* start Listing *

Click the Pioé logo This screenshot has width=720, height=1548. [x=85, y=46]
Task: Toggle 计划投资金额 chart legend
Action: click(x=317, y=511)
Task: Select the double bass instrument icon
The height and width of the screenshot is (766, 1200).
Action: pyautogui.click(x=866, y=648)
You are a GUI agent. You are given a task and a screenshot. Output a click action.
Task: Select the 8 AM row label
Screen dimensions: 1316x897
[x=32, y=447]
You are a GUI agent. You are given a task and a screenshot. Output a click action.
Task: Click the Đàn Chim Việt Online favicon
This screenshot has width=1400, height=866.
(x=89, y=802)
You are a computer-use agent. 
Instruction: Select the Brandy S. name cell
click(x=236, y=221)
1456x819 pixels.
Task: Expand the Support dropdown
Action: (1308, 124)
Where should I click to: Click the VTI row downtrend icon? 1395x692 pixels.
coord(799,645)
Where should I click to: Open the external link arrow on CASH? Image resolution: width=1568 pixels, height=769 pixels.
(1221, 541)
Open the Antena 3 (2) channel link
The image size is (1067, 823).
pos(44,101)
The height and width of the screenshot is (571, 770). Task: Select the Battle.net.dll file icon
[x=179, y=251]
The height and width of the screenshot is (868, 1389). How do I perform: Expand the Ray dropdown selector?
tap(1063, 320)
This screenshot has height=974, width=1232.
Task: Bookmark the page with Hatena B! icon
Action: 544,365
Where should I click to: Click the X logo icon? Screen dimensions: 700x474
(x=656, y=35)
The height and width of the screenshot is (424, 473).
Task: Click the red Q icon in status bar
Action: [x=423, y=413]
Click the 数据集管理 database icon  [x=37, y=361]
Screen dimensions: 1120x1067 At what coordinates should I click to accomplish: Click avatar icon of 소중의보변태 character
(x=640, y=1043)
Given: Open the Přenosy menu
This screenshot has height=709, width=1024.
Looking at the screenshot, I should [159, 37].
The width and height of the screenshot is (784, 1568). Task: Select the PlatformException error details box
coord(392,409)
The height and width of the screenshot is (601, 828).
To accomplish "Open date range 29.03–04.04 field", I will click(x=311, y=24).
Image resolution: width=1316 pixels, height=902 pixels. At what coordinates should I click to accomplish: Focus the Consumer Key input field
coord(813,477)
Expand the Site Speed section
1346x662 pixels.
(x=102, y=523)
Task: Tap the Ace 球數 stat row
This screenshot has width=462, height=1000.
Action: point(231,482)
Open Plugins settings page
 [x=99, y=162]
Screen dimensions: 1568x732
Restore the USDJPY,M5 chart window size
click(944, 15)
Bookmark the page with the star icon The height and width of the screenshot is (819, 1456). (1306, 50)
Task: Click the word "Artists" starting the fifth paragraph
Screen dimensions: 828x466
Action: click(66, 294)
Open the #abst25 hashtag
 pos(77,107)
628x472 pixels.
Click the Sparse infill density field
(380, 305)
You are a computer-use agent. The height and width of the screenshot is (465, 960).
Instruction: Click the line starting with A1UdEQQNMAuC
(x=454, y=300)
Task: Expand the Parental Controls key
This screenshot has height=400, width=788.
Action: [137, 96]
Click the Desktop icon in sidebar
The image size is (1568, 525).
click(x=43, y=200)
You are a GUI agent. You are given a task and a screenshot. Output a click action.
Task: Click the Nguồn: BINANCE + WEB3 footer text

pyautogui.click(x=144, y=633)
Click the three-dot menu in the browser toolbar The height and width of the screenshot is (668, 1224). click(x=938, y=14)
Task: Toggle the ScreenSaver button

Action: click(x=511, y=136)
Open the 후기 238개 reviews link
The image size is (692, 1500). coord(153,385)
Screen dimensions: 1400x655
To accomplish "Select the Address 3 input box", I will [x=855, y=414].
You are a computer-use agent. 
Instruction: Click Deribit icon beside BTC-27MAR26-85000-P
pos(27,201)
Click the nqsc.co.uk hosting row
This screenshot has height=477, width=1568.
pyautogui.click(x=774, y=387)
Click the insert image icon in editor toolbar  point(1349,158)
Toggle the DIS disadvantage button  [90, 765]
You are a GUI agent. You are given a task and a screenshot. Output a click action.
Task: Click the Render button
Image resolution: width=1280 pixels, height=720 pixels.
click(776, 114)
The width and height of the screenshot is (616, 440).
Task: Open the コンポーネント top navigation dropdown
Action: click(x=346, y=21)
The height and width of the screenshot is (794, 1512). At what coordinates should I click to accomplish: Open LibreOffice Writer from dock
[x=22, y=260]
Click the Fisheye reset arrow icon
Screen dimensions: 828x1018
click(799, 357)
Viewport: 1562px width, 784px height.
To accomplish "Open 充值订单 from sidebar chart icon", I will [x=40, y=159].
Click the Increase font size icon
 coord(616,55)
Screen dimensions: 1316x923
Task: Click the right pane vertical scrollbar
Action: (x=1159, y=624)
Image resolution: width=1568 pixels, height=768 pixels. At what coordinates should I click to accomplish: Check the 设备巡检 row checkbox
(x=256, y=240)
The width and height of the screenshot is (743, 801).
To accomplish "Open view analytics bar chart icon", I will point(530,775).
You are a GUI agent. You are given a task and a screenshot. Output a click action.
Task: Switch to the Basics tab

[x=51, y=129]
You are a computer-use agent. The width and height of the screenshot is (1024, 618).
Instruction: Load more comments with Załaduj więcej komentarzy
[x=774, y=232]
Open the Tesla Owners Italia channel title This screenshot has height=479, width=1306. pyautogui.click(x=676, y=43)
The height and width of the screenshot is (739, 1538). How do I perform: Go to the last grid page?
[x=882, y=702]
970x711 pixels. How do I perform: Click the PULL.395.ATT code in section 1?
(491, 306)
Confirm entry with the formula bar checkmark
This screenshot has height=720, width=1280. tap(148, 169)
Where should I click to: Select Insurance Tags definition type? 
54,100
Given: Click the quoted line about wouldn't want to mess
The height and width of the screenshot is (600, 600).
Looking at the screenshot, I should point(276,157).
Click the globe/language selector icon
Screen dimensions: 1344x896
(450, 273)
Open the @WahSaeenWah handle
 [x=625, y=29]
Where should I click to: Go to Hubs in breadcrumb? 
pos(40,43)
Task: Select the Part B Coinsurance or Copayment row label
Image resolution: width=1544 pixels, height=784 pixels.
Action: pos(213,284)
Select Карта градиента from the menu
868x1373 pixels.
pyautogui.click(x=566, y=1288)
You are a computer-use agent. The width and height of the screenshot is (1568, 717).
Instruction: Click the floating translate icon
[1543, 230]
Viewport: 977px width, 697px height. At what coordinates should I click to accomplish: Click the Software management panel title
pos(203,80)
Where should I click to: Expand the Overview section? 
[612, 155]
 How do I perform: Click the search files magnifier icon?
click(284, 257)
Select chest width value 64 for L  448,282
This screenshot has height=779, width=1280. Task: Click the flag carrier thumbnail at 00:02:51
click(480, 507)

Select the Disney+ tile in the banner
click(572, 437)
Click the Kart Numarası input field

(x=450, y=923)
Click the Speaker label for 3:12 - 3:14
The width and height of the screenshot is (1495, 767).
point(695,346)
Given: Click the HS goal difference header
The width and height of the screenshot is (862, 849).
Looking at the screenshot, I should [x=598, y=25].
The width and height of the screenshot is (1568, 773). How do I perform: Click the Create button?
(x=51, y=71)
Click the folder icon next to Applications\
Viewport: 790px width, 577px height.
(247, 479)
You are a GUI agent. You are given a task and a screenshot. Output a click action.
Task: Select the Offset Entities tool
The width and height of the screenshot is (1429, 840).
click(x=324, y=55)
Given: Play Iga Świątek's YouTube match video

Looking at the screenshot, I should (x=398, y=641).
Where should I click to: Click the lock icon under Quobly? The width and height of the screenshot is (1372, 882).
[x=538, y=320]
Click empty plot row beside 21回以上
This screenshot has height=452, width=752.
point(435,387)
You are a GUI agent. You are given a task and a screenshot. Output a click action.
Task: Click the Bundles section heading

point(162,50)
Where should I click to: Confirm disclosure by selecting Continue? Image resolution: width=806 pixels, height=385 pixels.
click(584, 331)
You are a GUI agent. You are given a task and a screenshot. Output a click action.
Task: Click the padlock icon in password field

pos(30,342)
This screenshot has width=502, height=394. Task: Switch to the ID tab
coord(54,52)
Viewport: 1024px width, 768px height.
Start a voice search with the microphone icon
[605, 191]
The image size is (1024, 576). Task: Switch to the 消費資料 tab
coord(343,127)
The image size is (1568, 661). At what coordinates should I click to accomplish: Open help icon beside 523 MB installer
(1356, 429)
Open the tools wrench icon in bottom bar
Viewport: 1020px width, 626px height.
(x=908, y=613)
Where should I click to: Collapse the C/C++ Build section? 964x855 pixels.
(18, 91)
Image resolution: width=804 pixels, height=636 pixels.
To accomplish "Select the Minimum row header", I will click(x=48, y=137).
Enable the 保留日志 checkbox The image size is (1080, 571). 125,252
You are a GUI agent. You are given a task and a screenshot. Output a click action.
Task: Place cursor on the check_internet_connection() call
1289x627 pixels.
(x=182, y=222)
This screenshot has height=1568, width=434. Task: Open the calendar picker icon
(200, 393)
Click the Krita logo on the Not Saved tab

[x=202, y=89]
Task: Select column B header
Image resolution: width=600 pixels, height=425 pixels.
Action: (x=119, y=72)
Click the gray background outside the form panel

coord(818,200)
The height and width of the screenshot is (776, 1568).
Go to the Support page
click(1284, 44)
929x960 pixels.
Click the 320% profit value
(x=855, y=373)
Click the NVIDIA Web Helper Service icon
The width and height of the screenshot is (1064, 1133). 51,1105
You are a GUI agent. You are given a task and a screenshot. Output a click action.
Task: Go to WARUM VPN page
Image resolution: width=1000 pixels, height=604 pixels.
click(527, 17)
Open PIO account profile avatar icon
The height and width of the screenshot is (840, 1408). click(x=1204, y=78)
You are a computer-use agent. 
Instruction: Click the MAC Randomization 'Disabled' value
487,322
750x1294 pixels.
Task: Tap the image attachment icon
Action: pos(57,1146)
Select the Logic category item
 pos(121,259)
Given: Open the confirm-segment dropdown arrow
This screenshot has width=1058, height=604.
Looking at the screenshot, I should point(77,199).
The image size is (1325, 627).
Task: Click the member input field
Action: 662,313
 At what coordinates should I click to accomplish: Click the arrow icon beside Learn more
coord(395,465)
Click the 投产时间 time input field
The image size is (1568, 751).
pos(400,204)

* end Listing *

Aim of the exercise -
In the data from the line with "The height and width of the screenshot is (794, 1512)." through the line with "pyautogui.click(x=566, y=1288)", replace "Basics tab" with "Advanced tab" and leave everything else unchanged. Give only those lines.

Exercise solution -
The height and width of the screenshot is (794, 1512). At what coordinates should I click to accomplish: Open LibreOffice Writer from dock
[x=22, y=260]
Click the Fisheye reset arrow icon
Screen dimensions: 828x1018
click(799, 357)
Viewport: 1562px width, 784px height.
To accomplish "Open 充值订单 from sidebar chart icon", I will [x=40, y=159].
Click the Increase font size icon
 coord(616,55)
Screen dimensions: 1316x923
Task: Click the right pane vertical scrollbar
Action: (x=1159, y=624)
Image resolution: width=1568 pixels, height=768 pixels. At what coordinates should I click to accomplish: Check the 设备巡检 row checkbox
(x=256, y=240)
The width and height of the screenshot is (743, 801).
To accomplish "Open view analytics bar chart icon", I will point(530,775).
You are a GUI agent. You are given a task and a screenshot. Output a click action.
Task: Switch to the Advanced tab

[x=51, y=129]
You are a computer-use agent. The width and height of the screenshot is (1024, 618).
Instruction: Load more comments with Załaduj więcej komentarzy
[x=774, y=232]
Open the Tesla Owners Italia channel title This screenshot has height=479, width=1306. pyautogui.click(x=676, y=43)
The height and width of the screenshot is (739, 1538). How do I perform: Go to the last grid page?
[x=882, y=702]
970x711 pixels. How do I perform: Click the PULL.395.ATT code in section 1?
(491, 306)
Confirm entry with the formula bar checkmark
This screenshot has height=720, width=1280. tap(148, 169)
Where should I click to: Select Insurance Tags definition type? 
54,100
Given: Click the quoted line about wouldn't want to mess
The height and width of the screenshot is (600, 600).
Looking at the screenshot, I should point(276,157).
Click the globe/language selector icon
Screen dimensions: 1344x896
(450, 273)
Open the @WahSaeenWah handle
 [x=625, y=29]
Where should I click to: Go to Hubs in breadcrumb? 
pos(40,43)
Task: Select the Part B Coinsurance or Copayment row label
Image resolution: width=1544 pixels, height=784 pixels.
Action: pos(213,284)
Select Карта градиента from the menu
868x1373 pixels.
pyautogui.click(x=566, y=1288)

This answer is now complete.